**Exercise aim**
Each record below must be written out again in exactly the same form.

**Dataset entries**
****************************************

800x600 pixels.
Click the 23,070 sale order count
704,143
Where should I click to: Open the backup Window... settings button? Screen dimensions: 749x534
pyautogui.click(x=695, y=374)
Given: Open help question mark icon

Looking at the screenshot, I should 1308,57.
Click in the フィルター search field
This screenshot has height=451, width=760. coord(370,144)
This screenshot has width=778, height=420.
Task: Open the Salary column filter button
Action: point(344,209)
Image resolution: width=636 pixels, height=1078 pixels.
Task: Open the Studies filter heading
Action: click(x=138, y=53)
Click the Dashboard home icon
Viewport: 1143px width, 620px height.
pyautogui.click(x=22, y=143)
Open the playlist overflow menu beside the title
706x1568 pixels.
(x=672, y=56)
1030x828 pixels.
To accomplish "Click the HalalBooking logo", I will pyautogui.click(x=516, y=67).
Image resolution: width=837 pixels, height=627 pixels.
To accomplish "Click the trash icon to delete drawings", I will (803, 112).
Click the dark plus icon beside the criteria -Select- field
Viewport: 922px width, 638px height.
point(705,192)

****************************************

**Task solution**
800x600 pixels.
Click the 23,070 sale order count
704,143
Where should I click to: Open the backup Window... settings button? Screen dimensions: 749x534
pyautogui.click(x=695, y=374)
Given: Open help question mark icon

Looking at the screenshot, I should 1308,57.
Click in the フィルター search field
This screenshot has height=451, width=760. coord(370,144)
This screenshot has width=778, height=420.
Task: Open the Salary column filter button
Action: point(344,209)
Image resolution: width=636 pixels, height=1078 pixels.
Task: Open the Studies filter heading
Action: click(x=138, y=53)
Click the Dashboard home icon
Viewport: 1143px width, 620px height.
pyautogui.click(x=22, y=143)
Open the playlist overflow menu beside the title
706x1568 pixels.
(x=672, y=56)
1030x828 pixels.
To accomplish "Click the HalalBooking logo", I will pyautogui.click(x=516, y=67).
Image resolution: width=837 pixels, height=627 pixels.
To accomplish "Click the trash icon to delete drawings", I will (803, 112).
Click the dark plus icon beside the criteria -Select- field
Viewport: 922px width, 638px height.
point(705,192)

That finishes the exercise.